__TASK TO COMPLETE__:
Every line from the top of the records below through the one containing "750x536 pixels." must be copied exactly, and the pictures must not be.
Segment Start: EXCERPTED DATA
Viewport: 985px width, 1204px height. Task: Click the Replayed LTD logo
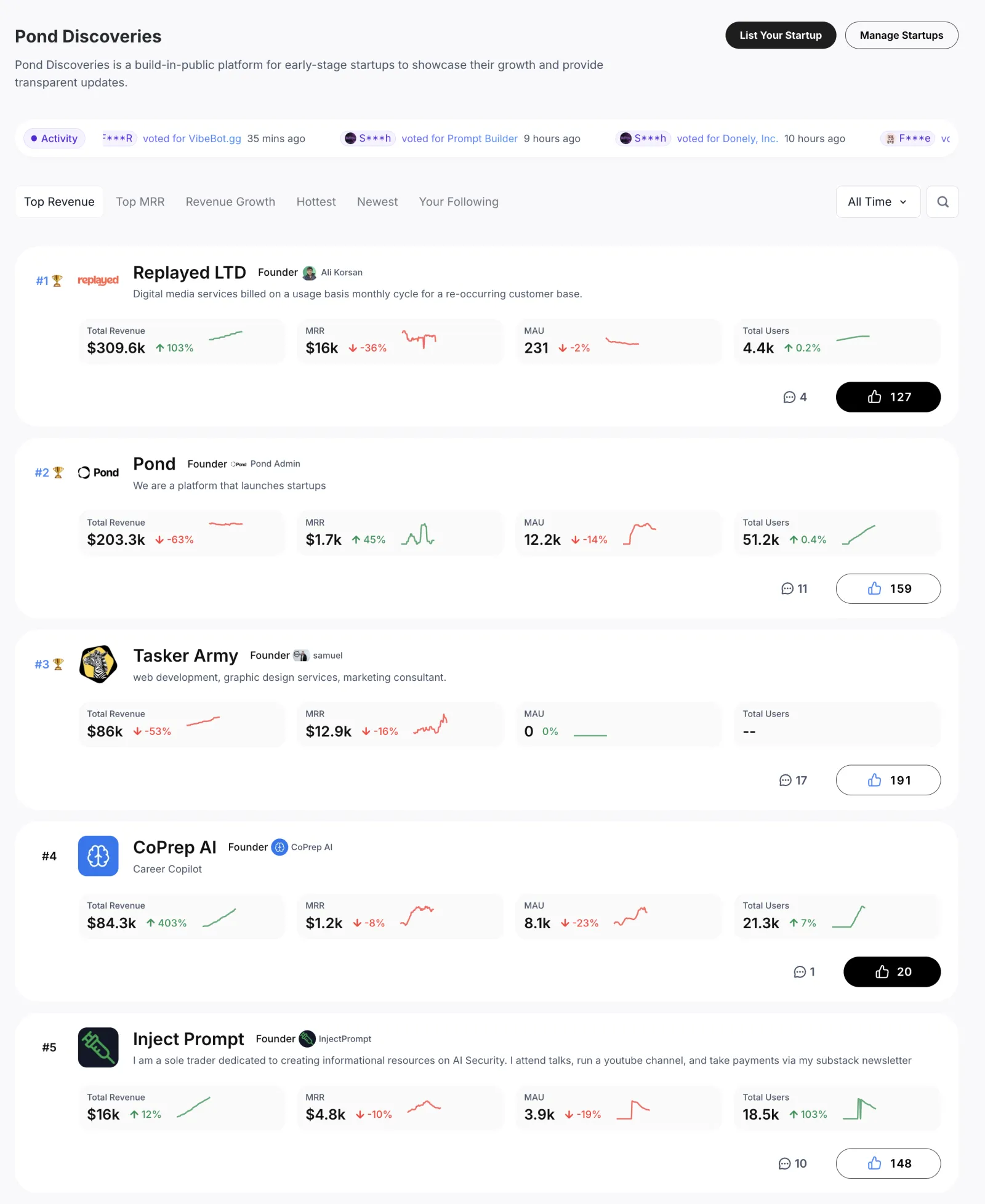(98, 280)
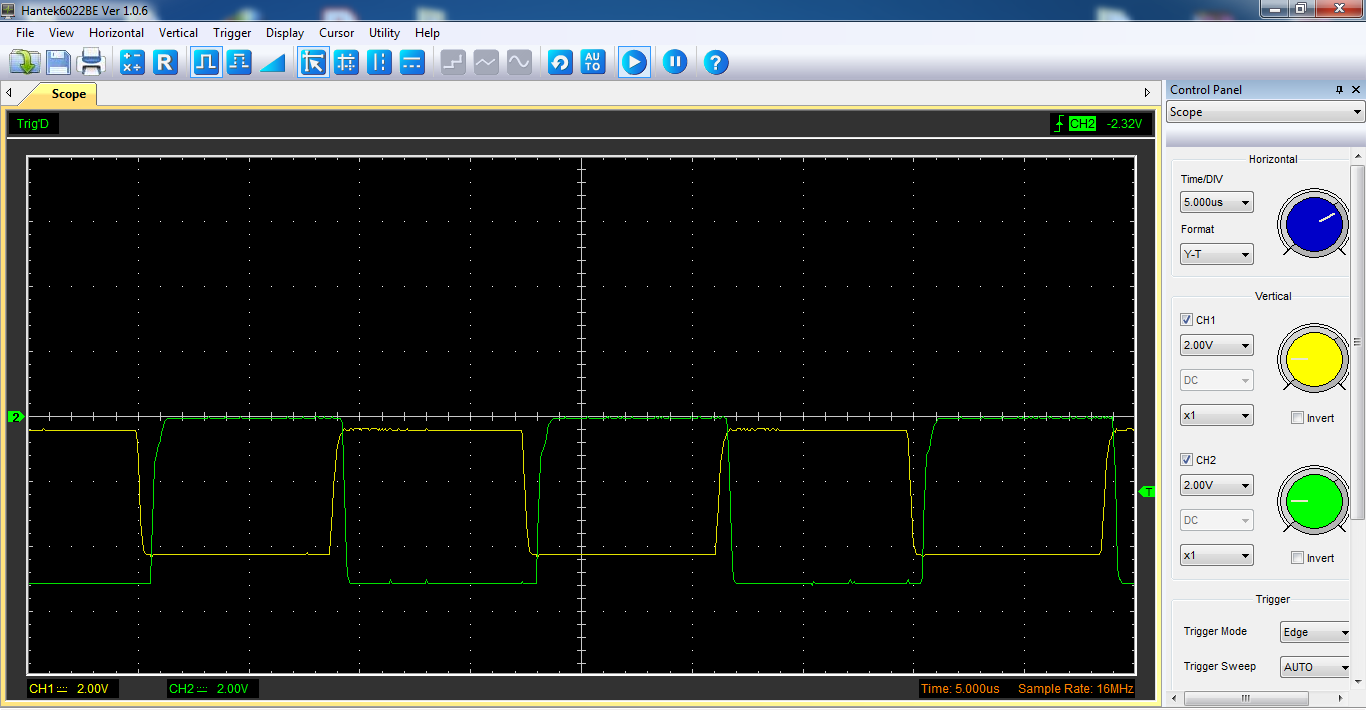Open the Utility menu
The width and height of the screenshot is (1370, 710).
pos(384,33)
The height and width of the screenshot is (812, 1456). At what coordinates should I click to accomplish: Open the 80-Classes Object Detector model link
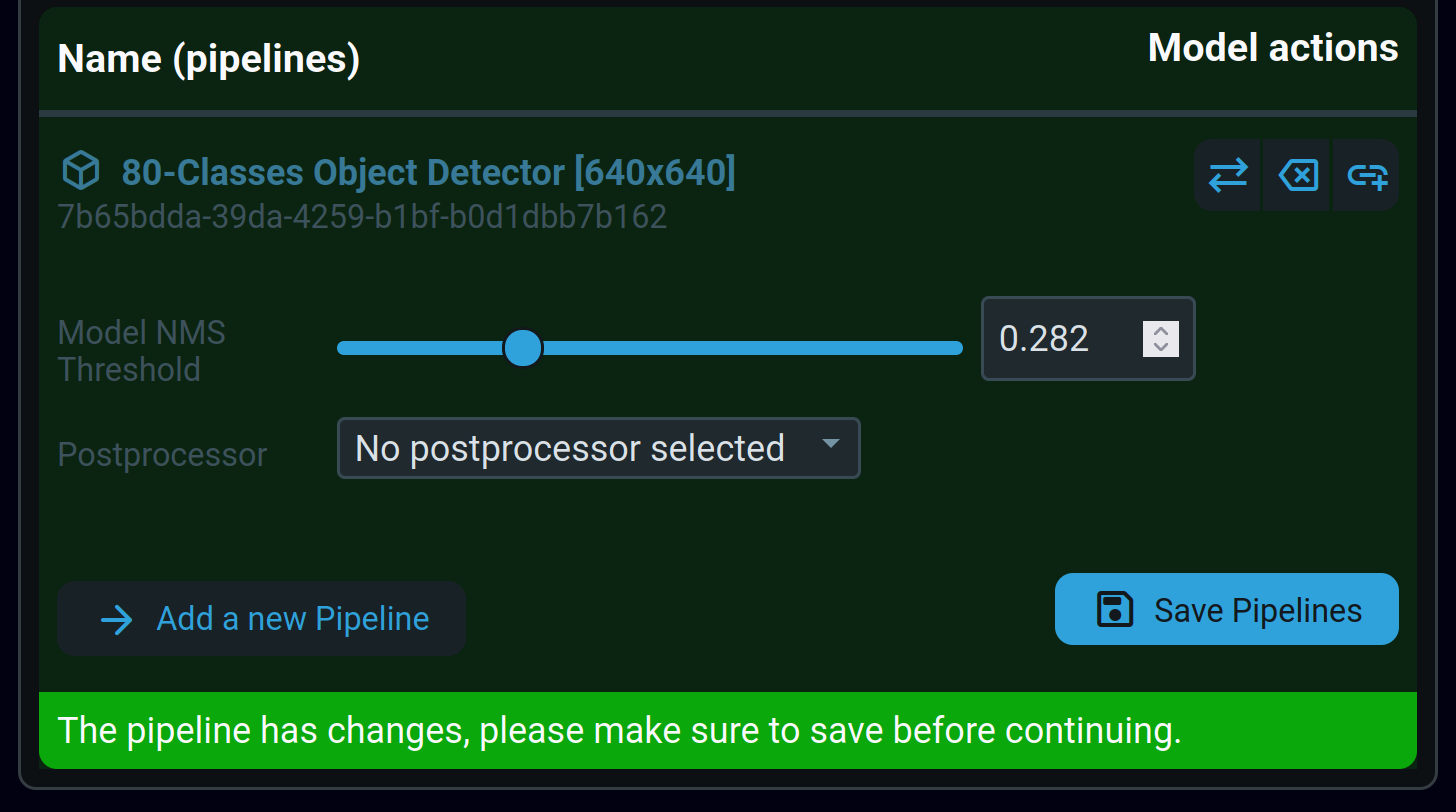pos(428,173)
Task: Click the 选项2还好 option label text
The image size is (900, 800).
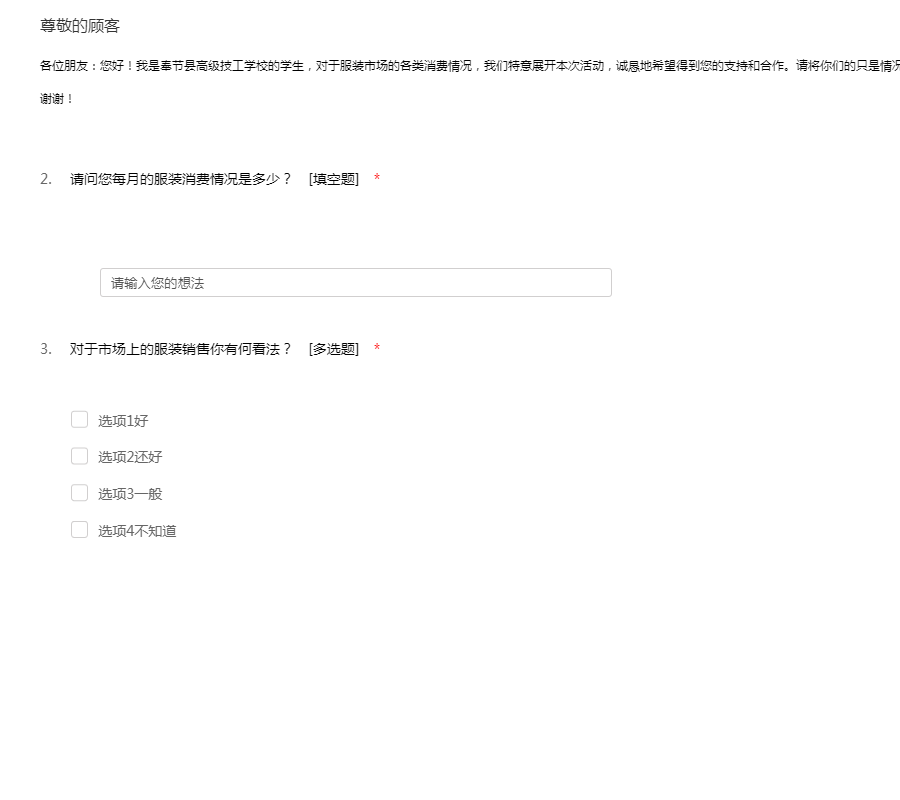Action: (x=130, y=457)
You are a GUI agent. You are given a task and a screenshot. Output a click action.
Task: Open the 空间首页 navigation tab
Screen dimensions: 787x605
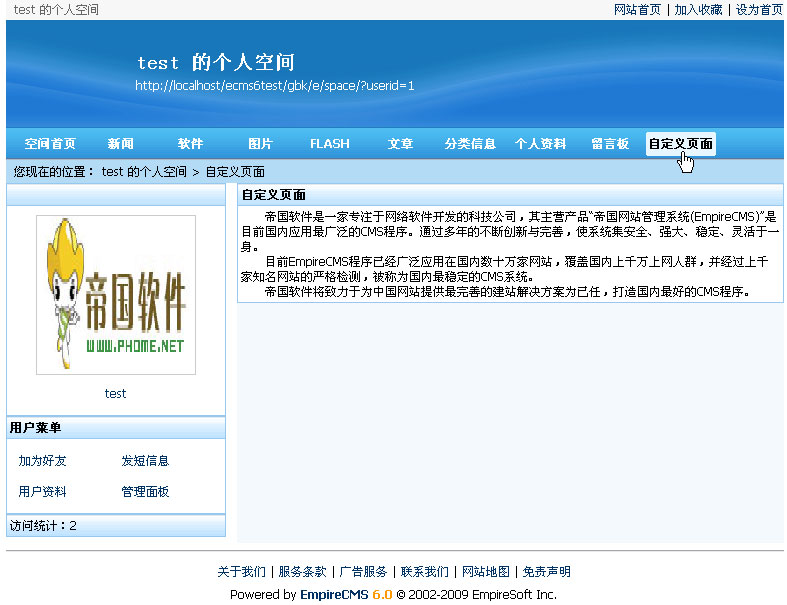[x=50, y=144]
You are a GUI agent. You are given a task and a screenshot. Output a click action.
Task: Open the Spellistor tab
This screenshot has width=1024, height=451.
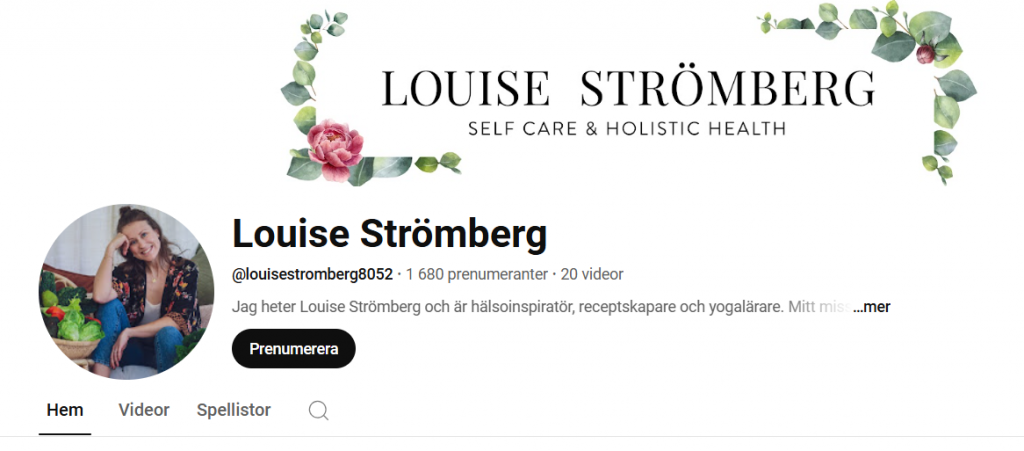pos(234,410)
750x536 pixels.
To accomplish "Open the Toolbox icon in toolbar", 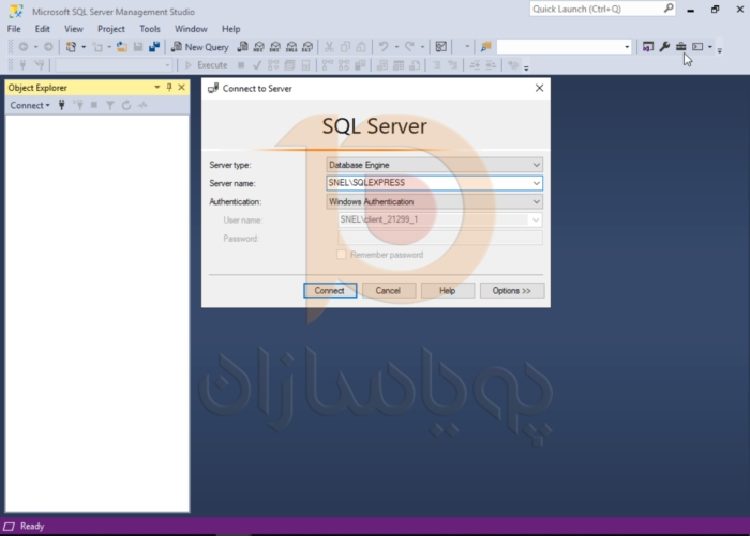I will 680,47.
Segment End: EXCERPTED DATA
__EXERCISE RESULT__:
Viewport: 985px width, 1204px height. Task: Click the Replayed LTD logo
(98, 280)
Open the Utility menu
The width and height of the screenshot is (1370, 710).
pos(384,33)
The height and width of the screenshot is (812, 1456). At what coordinates should I click to accomplish: Open the 80-Classes Object Detector model link
pos(428,173)
Task: Click the 选项2还好 option label text
The image size is (900, 800).
Action: (x=130, y=457)
You are a GUI agent. You are given a task and a screenshot. Output a click action.
Task: Open the 空间首页 navigation tab
Screen dimensions: 787x605
[x=50, y=144]
You are a GUI agent. You are given a task and a screenshot. Output a click action.
Task: Open the Spellistor tab
This screenshot has width=1024, height=451.
pos(234,410)
750x536 pixels.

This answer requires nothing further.